◆ Records for this task ◆

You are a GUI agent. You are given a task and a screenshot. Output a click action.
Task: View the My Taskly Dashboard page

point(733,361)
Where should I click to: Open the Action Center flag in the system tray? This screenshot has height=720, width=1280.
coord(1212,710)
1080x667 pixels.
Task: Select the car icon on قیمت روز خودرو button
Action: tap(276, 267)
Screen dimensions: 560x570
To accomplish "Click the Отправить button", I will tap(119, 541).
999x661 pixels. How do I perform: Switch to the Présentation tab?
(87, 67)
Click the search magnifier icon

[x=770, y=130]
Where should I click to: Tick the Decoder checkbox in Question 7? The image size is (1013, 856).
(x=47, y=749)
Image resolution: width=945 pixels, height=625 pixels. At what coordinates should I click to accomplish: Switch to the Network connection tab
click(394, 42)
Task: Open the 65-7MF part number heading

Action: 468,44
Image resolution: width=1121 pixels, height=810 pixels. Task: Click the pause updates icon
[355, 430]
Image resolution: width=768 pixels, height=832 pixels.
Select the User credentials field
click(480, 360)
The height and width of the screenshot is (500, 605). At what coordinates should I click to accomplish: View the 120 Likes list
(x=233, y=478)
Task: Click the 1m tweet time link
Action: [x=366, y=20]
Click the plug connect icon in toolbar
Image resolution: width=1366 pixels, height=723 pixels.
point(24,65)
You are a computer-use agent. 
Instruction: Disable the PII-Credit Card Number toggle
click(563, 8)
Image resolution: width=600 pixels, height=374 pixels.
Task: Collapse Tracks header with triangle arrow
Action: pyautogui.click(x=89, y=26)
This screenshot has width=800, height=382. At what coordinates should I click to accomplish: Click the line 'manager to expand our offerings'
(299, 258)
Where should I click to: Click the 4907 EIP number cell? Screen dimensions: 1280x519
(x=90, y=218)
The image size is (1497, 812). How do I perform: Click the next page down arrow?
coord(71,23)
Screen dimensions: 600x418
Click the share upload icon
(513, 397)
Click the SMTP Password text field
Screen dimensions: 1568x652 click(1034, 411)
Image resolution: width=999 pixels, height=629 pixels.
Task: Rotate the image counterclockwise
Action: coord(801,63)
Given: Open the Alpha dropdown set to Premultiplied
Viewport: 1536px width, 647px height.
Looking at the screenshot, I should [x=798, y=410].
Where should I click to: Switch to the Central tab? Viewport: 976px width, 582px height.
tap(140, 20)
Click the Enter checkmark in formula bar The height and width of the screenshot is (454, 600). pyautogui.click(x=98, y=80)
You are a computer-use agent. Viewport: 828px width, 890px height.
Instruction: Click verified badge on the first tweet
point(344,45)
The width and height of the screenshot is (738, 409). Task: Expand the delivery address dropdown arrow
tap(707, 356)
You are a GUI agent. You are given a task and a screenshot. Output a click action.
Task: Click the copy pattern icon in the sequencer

◆ Exercise prompt ◆
Return the data from the top line through the bottom line exactly.

◆ Written solution ◆
You are a GUI agent. You are given a task and a screenshot. Output a click action.
Task: View the My Taskly Dashboard page

point(733,361)
Where should I click to: Open the Action Center flag in the system tray? This screenshot has height=720, width=1280.
coord(1212,710)
1080x667 pixels.
Task: Select the car icon on قیمت روز خودرو button
Action: tap(276, 267)
Screen dimensions: 560x570
To accomplish "Click the Отправить button", I will tap(119, 541).
999x661 pixels. How do I perform: Switch to the Présentation tab?
(87, 67)
Click the search magnifier icon

[x=770, y=130]
Where should I click to: Tick the Decoder checkbox in Question 7? The image size is (1013, 856).
(x=47, y=749)
Image resolution: width=945 pixels, height=625 pixels. At what coordinates should I click to accomplish: Switch to the Network connection tab
click(394, 42)
Task: Open the 65-7MF part number heading

Action: 468,44
Image resolution: width=1121 pixels, height=810 pixels. Task: Click the pause updates icon
[355, 430]
Image resolution: width=768 pixels, height=832 pixels.
Select the User credentials field
click(480, 360)
The height and width of the screenshot is (500, 605). At what coordinates should I click to accomplish: View the 120 Likes list
(x=233, y=478)
Task: Click the 1m tweet time link
Action: [x=366, y=20]
Click the plug connect icon in toolbar
Image resolution: width=1366 pixels, height=723 pixels.
point(24,65)
You are a computer-use agent. 
Instruction: Disable the PII-Credit Card Number toggle
click(563, 8)
Image resolution: width=600 pixels, height=374 pixels.
Task: Collapse Tracks header with triangle arrow
Action: pyautogui.click(x=89, y=26)
This screenshot has width=800, height=382. At what coordinates should I click to accomplish: Click the line 'manager to expand our offerings'
(299, 258)
Where should I click to: Click the 4907 EIP number cell? Screen dimensions: 1280x519
(x=90, y=218)
The image size is (1497, 812). How do I perform: Click the next page down arrow?
coord(71,23)
Screen dimensions: 600x418
Click the share upload icon
(513, 397)
Click the SMTP Password text field
Screen dimensions: 1568x652 click(1034, 411)
Image resolution: width=999 pixels, height=629 pixels.
Task: Rotate the image counterclockwise
Action: coord(801,63)
Given: Open the Alpha dropdown set to Premultiplied
Viewport: 1536px width, 647px height.
Looking at the screenshot, I should [x=798, y=410].
Where should I click to: Switch to the Central tab? Viewport: 976px width, 582px height.
tap(140, 20)
Click the Enter checkmark in formula bar The height and width of the screenshot is (454, 600). pyautogui.click(x=98, y=80)
You are a computer-use agent. Viewport: 828px width, 890px height.
Instruction: Click verified badge on the first tweet
point(344,45)
The width and height of the screenshot is (738, 409). Task: Expand the delivery address dropdown arrow
tap(707, 356)
You are a GUI agent. You are given a task and a screenshot. Output a click action.
Task: Click the copy pattern icon in the sequencer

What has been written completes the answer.